Problem requirements> Below are the records; print them again exactly and omit the pictures.

Pixel coordinate grounding data>
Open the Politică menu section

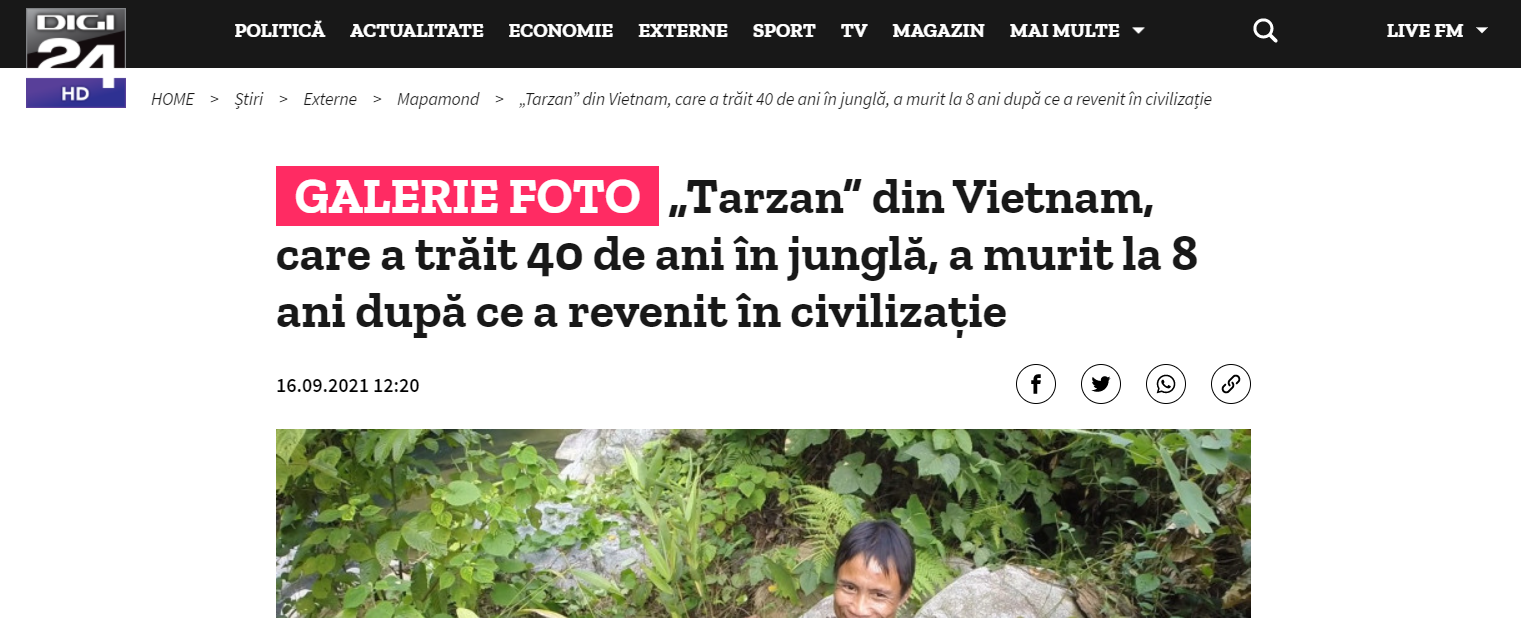click(280, 31)
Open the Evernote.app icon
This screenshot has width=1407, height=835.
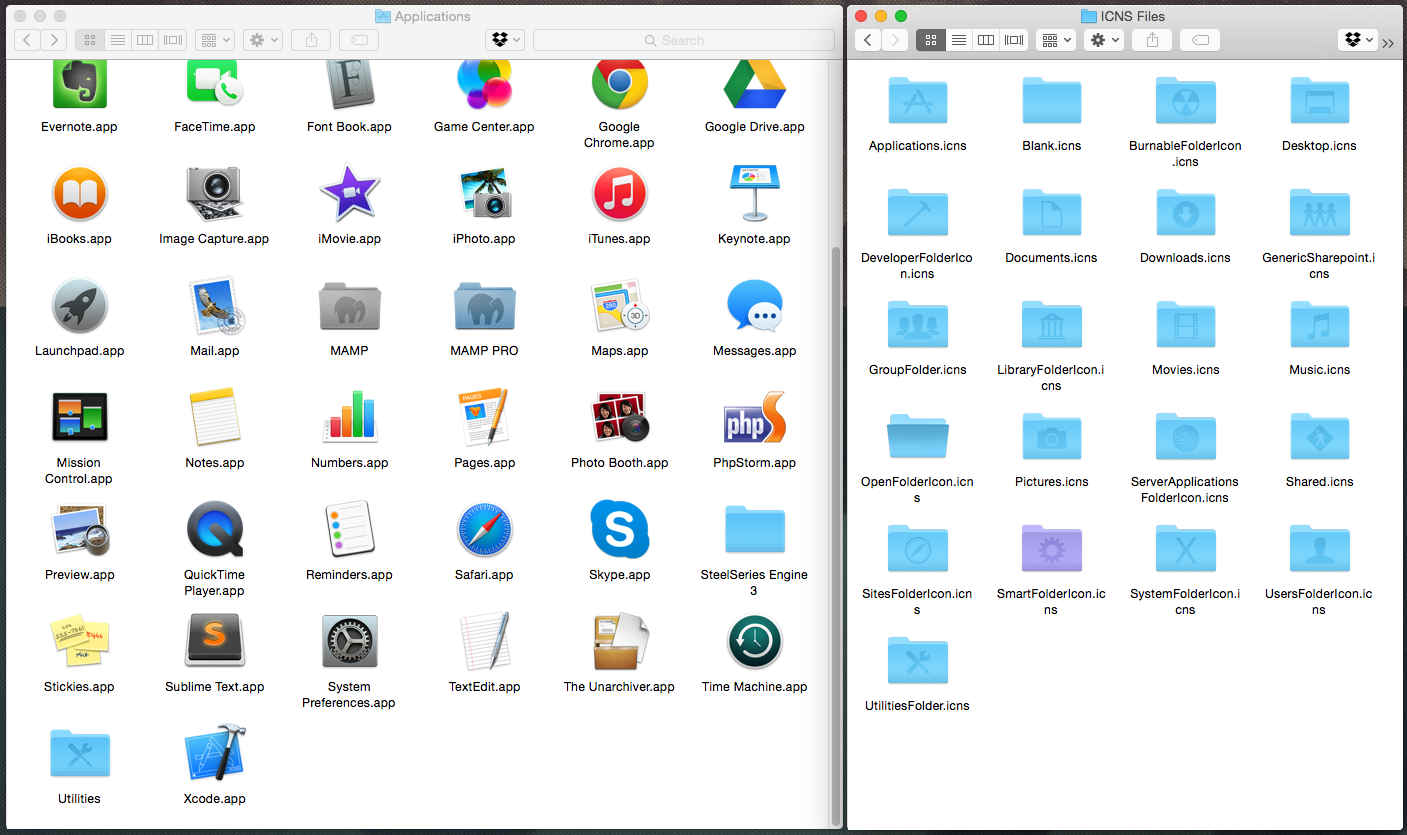tap(79, 84)
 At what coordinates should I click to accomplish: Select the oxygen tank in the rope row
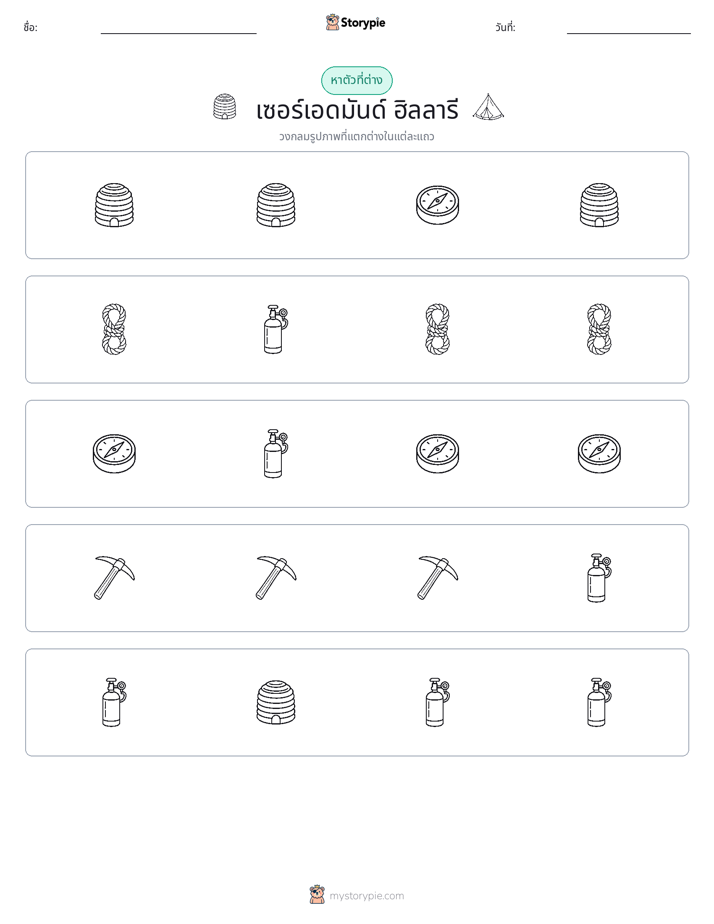276,329

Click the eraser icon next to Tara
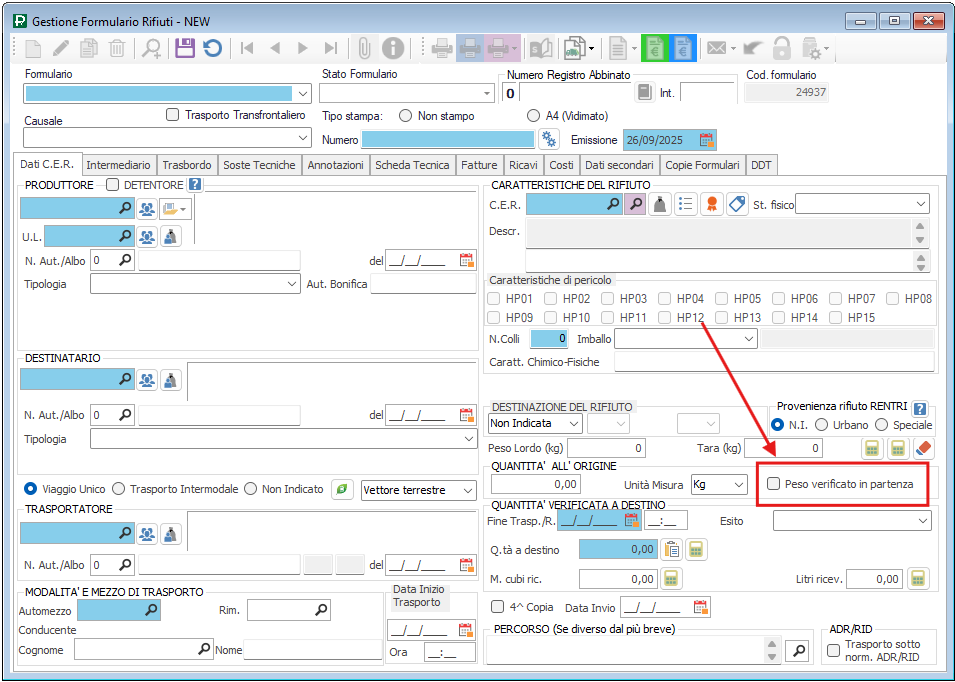click(x=923, y=448)
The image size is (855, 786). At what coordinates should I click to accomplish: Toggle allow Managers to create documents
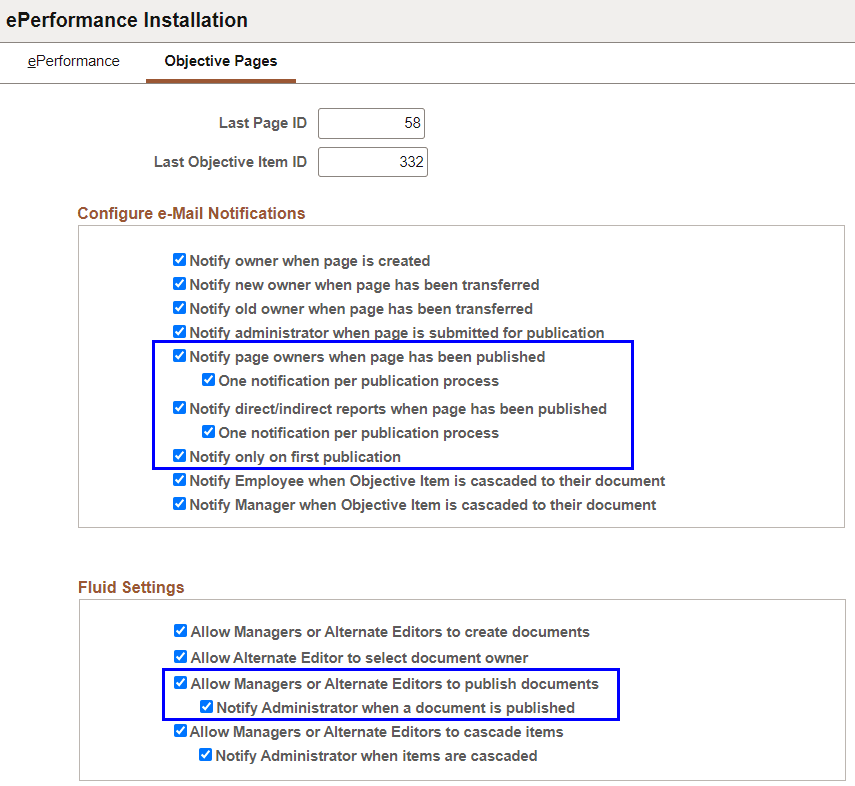(x=180, y=631)
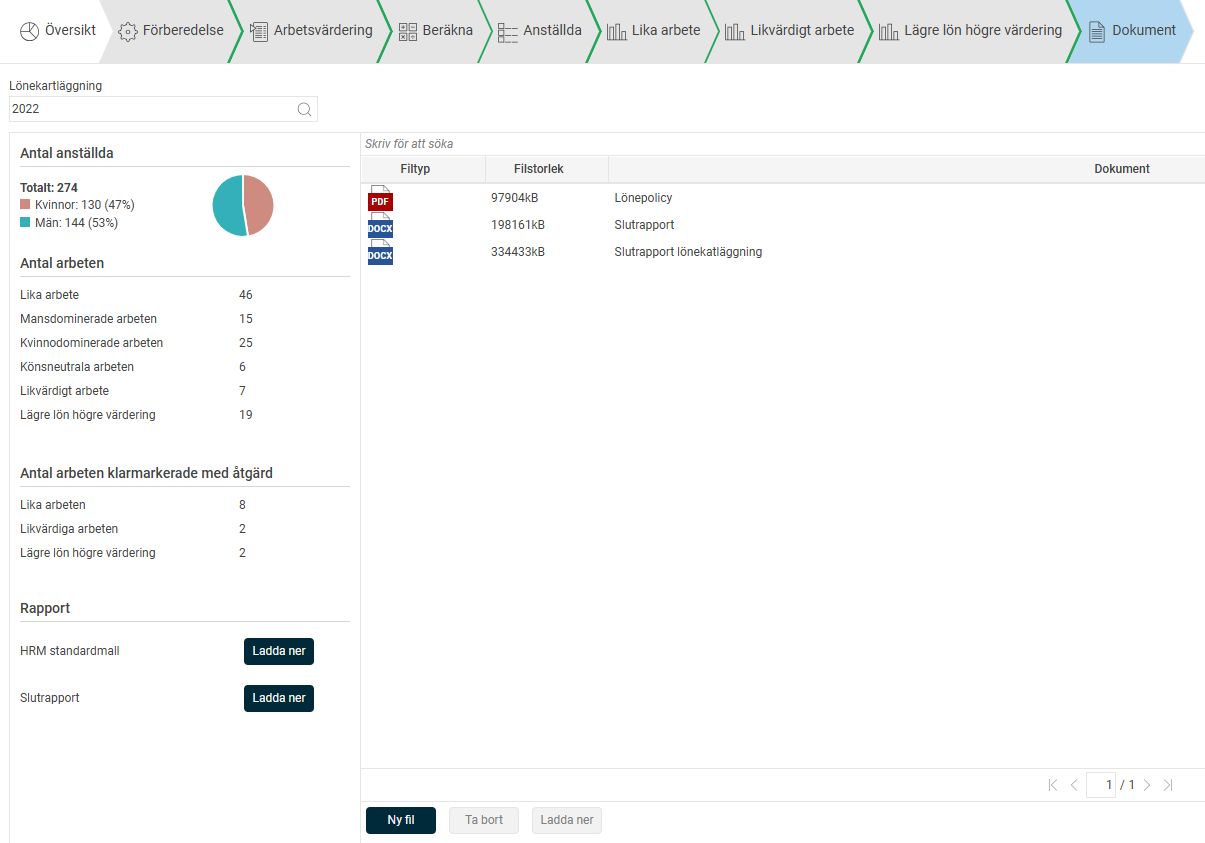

Response to this task>
Open the Politică menu section

click(280, 31)
Open the Evernote.app icon
This screenshot has width=1407, height=835.
tap(79, 84)
 At what coordinates should I click to accomplish: Select the oxygen tank in the rope row
276,329

Click the eraser icon next to Tara
click(x=923, y=448)
The image size is (855, 786). At what coordinates should I click to accomplish: Toggle allow Managers to create documents
(x=180, y=631)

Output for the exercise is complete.